Nancy Lefkowitz is a “winter resident.” But the six months of the year she lives in Tucson, “we really live here,” she says, and her community engagement certainly proves it.

“Having worked with Nancy over the last several years, I know she is always ready to take on responsibilities —even when others are sitting on their hands hoping you won’t look their way,” says Carol Weinstein, president of Congregation M’Kor Hayim, where Lefkowitz  currently serves on the board and chairs the social action committee. “She is efficient, organized, and has seemingly boundless energy. Now that I am president, I am more aware of this than ever before, and I am especially appreciative.” 

Lefkowitz also chairs M’Kor Hayim’s initiative to pack and deliver food to needy elementary school families over the Thanksgiving holiday weekend, part of Jewish Federation of Southern Arizona’s “Making A Difference Every Day: The Homer Davis Project.” She also spent three years on JFSA’s Senior Task Force and looks to rejoin when the group reorganizes.

Lefkowitz and her husband, Joel Alpert, made the move to Tucson 12 years ago. They return to Massachusetts for the summer months, where she is equally committed to volunteering in her community. There, she spends months working on the High Holidays Honors Committee, assigning 350 honors for members of Temple Emunah in Lexington. She also volunteered for four years with the Schechter Holocaust home visitation program in Waltham and for 15 years has co-chaired it’s Family Table program, with Temple Emunah, that helps feed 350 families in the Greater Boston Area. And, she’s chaired Ivrit la Kol- Hebrew for All adult education at the temple for a decade.

In Tucson, she volunteers with JFCS’s annual Matza & More program, where she was the chair for eight years. She still volunteers to pack and deliver food for the program, which provides holiday food on Passover for those who otherwise wouldn’t be able to afford specialty holiday food items. She led the volunteer committee for the program, conducting outreach to partner agencies and the community and coordinating fundraising through various congregations.

Among her favorite “jobs” in Tucson is being a docent at the Jewish History Museum and Holocaust History Center. Since 2017, she has chaired the volunteer development committee to identify new docents and generally “keep things going. I’m very happy at the museum, not just for the content but also for the people that come to visit. More than half that come are not Jewish. They ask lots of good questions and offer good information. I always learn from them,” she notes. “What a place — with wonderful people and activities. They’ve done a marvelous job in the last three years. Being in on the ground floor and seeing it flourish has been very special.”
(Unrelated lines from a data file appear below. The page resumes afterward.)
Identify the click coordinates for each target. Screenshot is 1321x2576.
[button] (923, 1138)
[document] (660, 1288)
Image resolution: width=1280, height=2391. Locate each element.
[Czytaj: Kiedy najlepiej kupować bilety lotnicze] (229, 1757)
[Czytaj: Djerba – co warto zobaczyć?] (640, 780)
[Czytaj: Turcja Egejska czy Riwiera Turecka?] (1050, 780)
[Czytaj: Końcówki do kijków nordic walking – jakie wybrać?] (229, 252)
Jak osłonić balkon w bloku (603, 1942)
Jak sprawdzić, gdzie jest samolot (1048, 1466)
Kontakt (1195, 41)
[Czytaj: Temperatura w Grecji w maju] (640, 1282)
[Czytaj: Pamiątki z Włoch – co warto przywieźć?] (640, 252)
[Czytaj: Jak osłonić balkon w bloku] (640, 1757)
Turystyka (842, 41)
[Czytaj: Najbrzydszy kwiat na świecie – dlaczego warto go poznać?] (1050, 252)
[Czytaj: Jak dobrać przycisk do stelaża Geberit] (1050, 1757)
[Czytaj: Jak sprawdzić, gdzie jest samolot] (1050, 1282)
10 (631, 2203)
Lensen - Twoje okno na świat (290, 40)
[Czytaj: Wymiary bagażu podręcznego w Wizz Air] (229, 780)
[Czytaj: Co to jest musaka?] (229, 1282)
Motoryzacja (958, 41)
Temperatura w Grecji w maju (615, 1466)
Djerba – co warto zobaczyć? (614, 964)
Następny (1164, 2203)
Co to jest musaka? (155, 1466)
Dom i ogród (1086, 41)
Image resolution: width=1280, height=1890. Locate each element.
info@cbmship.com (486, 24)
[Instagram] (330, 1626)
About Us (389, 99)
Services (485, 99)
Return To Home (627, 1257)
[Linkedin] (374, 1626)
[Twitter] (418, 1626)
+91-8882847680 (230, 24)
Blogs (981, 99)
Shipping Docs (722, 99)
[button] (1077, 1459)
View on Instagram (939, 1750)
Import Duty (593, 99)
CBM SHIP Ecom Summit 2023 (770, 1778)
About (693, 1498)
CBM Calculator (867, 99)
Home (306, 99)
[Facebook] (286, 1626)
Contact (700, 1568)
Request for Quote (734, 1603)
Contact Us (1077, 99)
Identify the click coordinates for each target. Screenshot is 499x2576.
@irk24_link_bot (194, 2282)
In 2010, Lefkowitz delivered food for Meals on Wheels and started volunteering at the Community Food Bank of Southern Arizona. She organized the food bank’s volunteer appreciation event for eight years, helped organize annual events recognizing donors for four years, and volunteered in the administrative department.

She’s also a volunteer reader for Sun Sounds of Arizona, a radio station for the visually handicapped. “I’ve read several novels, a non-fiction book, short stories, and poems since 2011.” In 2018, she participated with hundreds of volunteers in Tucson’s Point-in-Time homeless count of 1,017 sheltered homeless and 363 unsheltered homeless. “It starts at 6 a.m., and we literally walk the streets in a group, looking under bushes and everywhere,” she recalls. She would like to participate in the annual project again

Diagnosed last fall with breast cancer, she completed surgery and treatment before returning to Tucson. “So far, so good,” she says. This experience hasn’t diminished her interest in community action, walking, biking, and hiking. “We try to do physical activities, and we love the cultural activities in Tucson. We try to do that as much as we can,” she says, explaining that traffic back east, crowds and expense makes it near impossible to enjoy. “It’s great to be able to take advantage of these things. We are fortunate to be here.”